New Jersey education system continues to improve overall national ranking on
2011 NAEP exam
Despite improvement from most student subgroups, closing New Jersey's substantial
achievement gap remains a focus of Christie Administration education reform efforts
|For Immediate Release||Contact: Justin Barra
|Date: November 1, 2011||609-292-1126|
Trenton, NJ – Under the Christie Administration, New Jersey continued to improve its overall national ranking on the 2011 National Assessment of Educational Progress (NAEP), the largest nationally representative and continuing assessment of what America's students know and can do in various subject areas. Between 2009 and 2011, New Jersey maintained its ranking as the 2nd highest performing state in the country in grade 4 and 8 reading, and improved from 5th to 4th in grade 4 math, and from 5th to 3rd in grade 8 math. Though nearly all subgroups have improved since 2003, the gap between low- and high-income students remains one of the largest in the country. In grade 8 reading, New Jersey ranks 50 out of 51 states plus DC in the size of its achievement gap.
"Under Governor Christie, New Jersey schools have continued to improve and on average remain among the top schools in the country by objective measures. We have some of the hardest working and best teachers in the country, and we owe them all a debt of gratitude for this significant achievement," said Acting Commissioner Chris Cerf. "In spite of our strong overall scores, we must find the right balance between celebrating our successes and a sense of urgency to improve a system where in too many places, the zip code in which you’re born determines your educational outcomes. We must continue our work at the state level to ensure that we free high-performing schools and districts from bureaucratic red tape so that they can continue to succeed, while at the same time strengthen interventions for our lowest-performing students. In order to do this, we must continue to invest in the four building blocks of success – academics, performance and accountability, talent, and innovation."

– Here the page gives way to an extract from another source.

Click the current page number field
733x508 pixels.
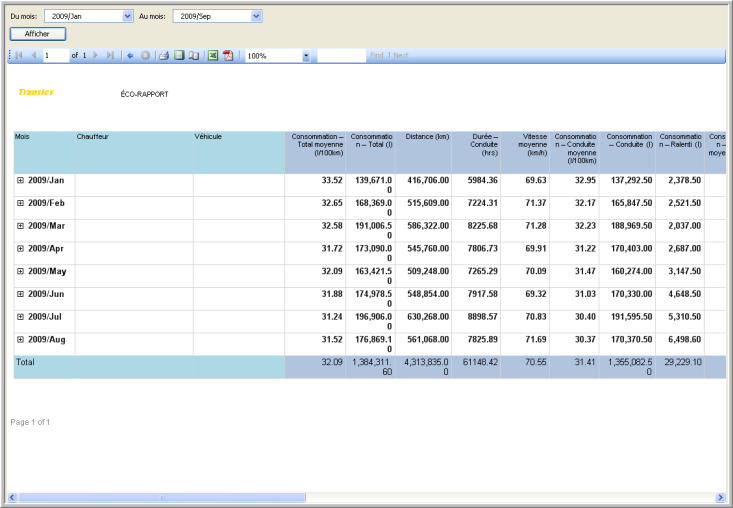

|New Jersey Overall State Ranking: 2009-2011|
|Grade 4 reading||2||2|
|Grade 8 reading||2||2|
|Grade 4 math||5||4|
|Grade 8 math||5||3|
In both grades and subjects, the average scale scores for New Jersey students continued to increase between 2009 and 2011, though NAEP does not consider these results "statistically significant," in part because of the relatively small sample size at the state level.
|New Jersey Scale Score: 2009-2011|
|Grade 4 reading||229||231|
|Grade 8 reading||273||275|
|Grade 4 math||247||248|
|Grade 8 math||293||294|
In spite of these overall gains, significant achievement gaps continue to remain for low-income students across New Jersey. Though most subgroups have improved since 2003, the gaps have remained over the past 8 years. New Jersey continues to have one of the largest achievement gaps of any state in the country, and New Jersey’s achievement gap is increasing compared to other states between 4th and 8th grade. In 8th grade reading, New Jersey ranks 50 out of 50 states in the size of its achievement gap, behind only Alaska.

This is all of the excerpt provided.